AMHERST, Mass. – Two faculty members at the University of Massachusetts Amherst have received a four-year, $799,602 federal grant to train speech-language pathology doctoral students to work in public schools with students who have speech and language disabilities. The grant from the U.S. Department of Education (DOE) will support five doctoral students who will also minor in special education.
Mary Andrianopoulos and Mary Lynn Boscardin received the grant under the Preparation of Leadership Personnel program at the DOE. The goal of the grant is to train the next generation of leaders with expertise in research and teaching in communication disorders as it affects the delivery of services to students with speech and language disabilities in the public schools. Andrianopoulos is an associate professor of communication disorders in the School of Public Health and Health Sciences and Boscardin is a professor in the special education concentration at the School of Education. Other grant-related faculty members are Shelley Velleman and Elena Zaretsky, communication disorders.

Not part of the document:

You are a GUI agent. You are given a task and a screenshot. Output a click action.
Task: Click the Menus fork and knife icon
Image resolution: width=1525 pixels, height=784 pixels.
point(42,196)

Andrianopoulos says speech-language pathologists play a critical role in the assessment, intervention and management of students with communicative disabilities in the public schools. They contribute to the development of academic interventions for students with a wide range of communication disabilities, she says.

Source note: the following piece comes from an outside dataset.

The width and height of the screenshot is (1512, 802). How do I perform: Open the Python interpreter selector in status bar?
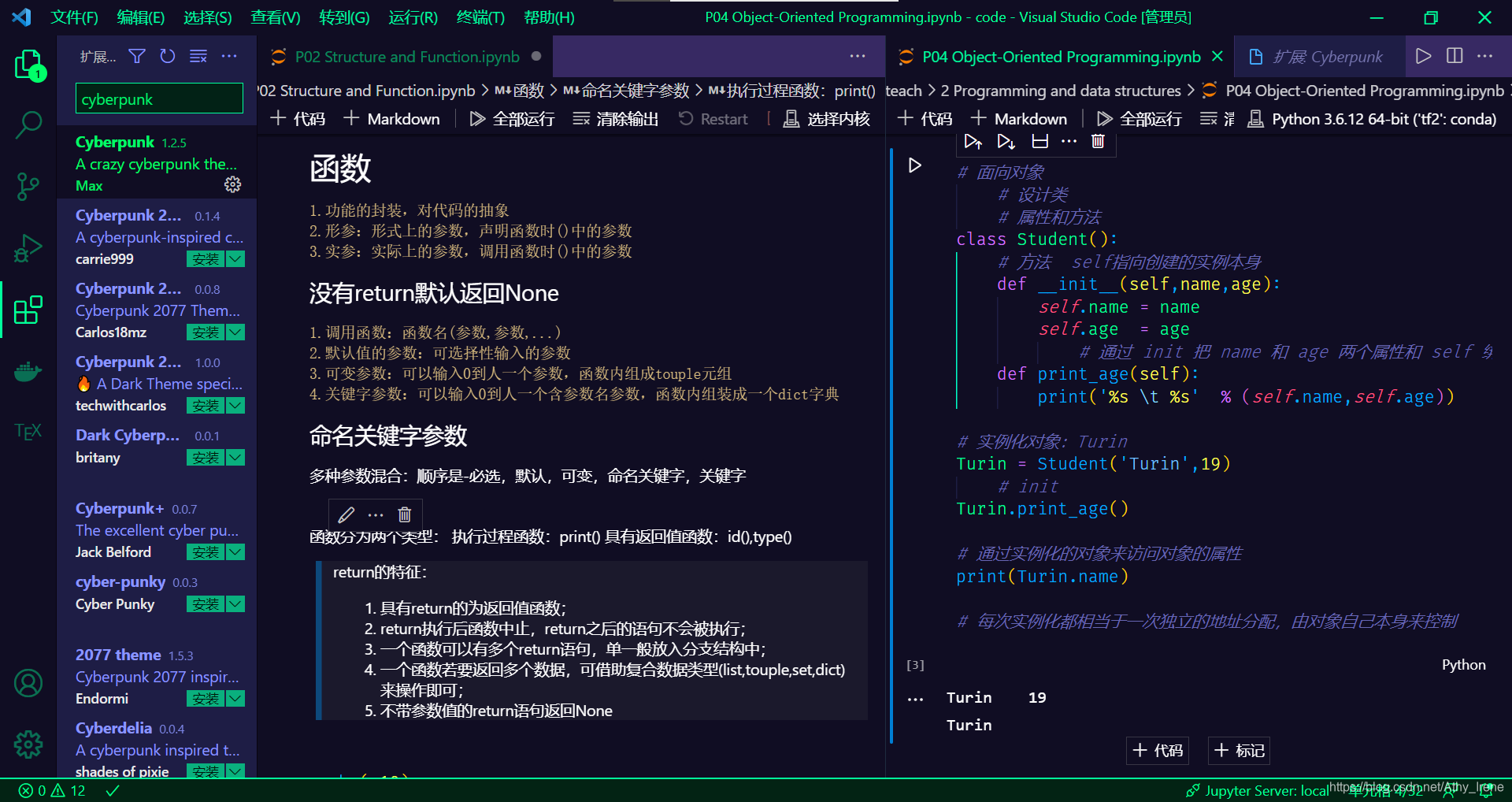coord(1385,119)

Andrianopoulos says university faculty who train these doctoral students have to know special education practices, policies and laws so the students they train can better assist other educators and school administrators in ensuring that the needs of all students with communicative disabilities are met. Two federal laws, the Individuals with Disabilities Education Act (IDEA) of 2004 and the No Child Left Behind Act of 2001 (NCLB), serve as the basis for improving student performance. “It is the faculty who must not only be knowledgeable but able to apply effective evidence-based interventions in general and special education settings,” Andrianopoulos says.
Boscardin says with the reauthorization of IDEA 2004, speech-language pathologists will be called upon to deliver services that adopt scientifically based research practices that improve student outcomes and academic achievement for students with disabilities in the general and special education setting. Boscardin says, “As members of the special education workforce, IDEA 2004 and NCLB 2001 require that speech-language pathologists improve student achievement outcomes relevant to state standards.”

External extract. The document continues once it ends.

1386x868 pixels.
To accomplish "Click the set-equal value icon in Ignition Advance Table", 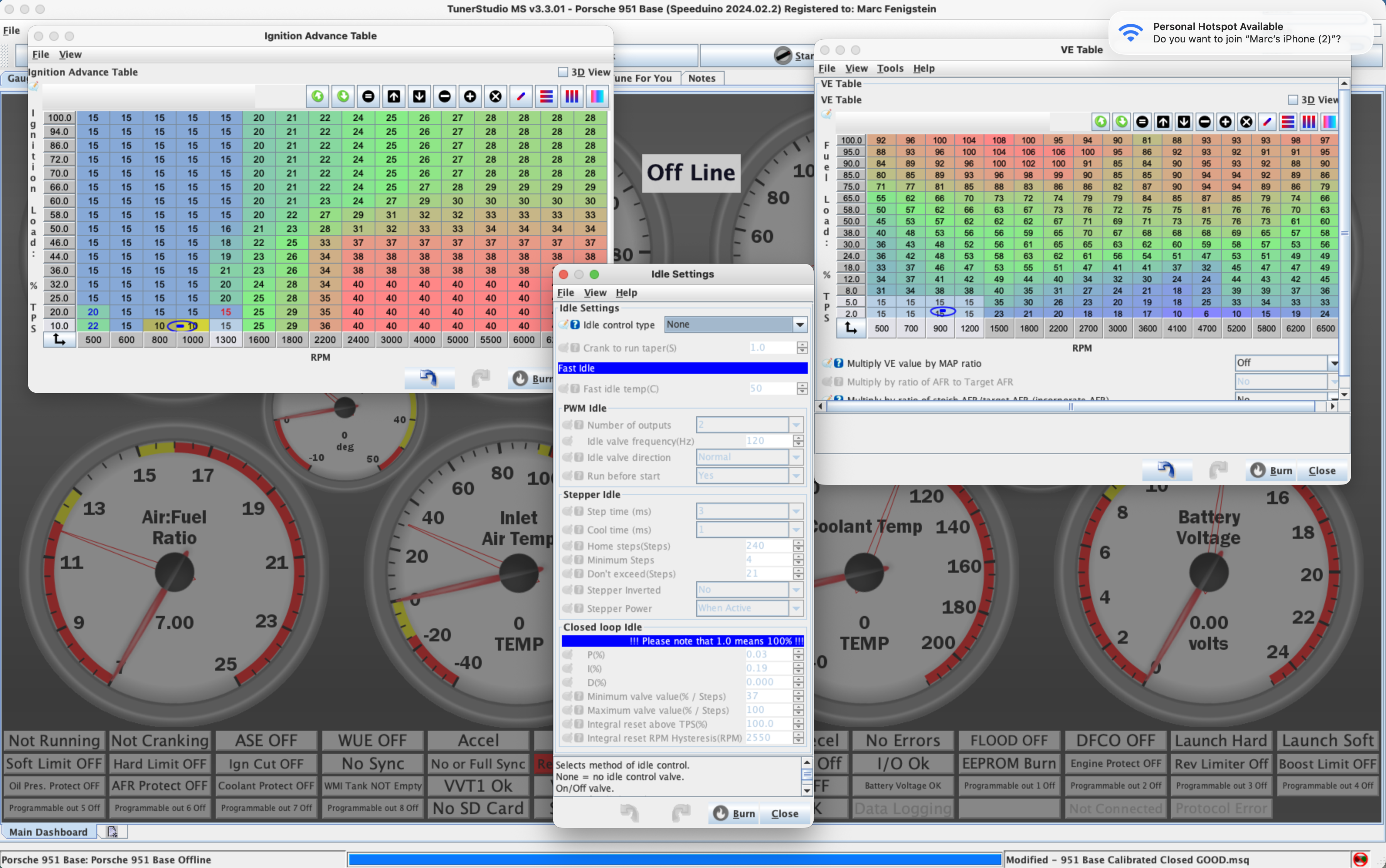I will [368, 96].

With the U.S. Department of Labor (2004) projecting a total of 49,000 job openings for speech-language pathologists between 2002-12 due to population growth and job replacements, it is anticipated there will be a shortage of qualified speech language pathology faculty to train masters’-level clinicians to provide services to students with communicative disabilities in the public schools. According to the American Speech Language Hearing Association, this is a national crisis.
Andrianopoulos and Boscardin say this grant will help to fill this void. The U.S. Bureau of Labor Statistics speculates that the employment of speech language pathologists will increase at a faster than the average rate compared to all occupations through the year 2010. Estimates projected for the 2002 to 2012 years, the speech- language pathology profession was ranked 12th out of 700 occupations listed by the U.S. Department of Labor (2004). In addition, more than 26,000 additional speech-language pathologists will be needed to meet the demands of the workforce in the United States between 2002 and 2012 years, thus accounting for a 27 percent increase in job openings.
Andrianopoulos and Boscardin say the proposal became a reality thanks to the collaborative work and effort between state and federal officials and local public school systems. They received strong support from U.S. Sens. Edward M. Kennedy and John F. Kerry, state Sen. Stanley C. Rosenberg, and Charlena Seymour, UMass Amherst’s provost and senior vice chancellor for academic affairs. In addition, school officials in the Agawam, Amherst, Chicopee, Holyoke and Springfield Public Schools and University of Massachusetts Medical School/Eunice Kennedy Shriver Center collaborated on the grant.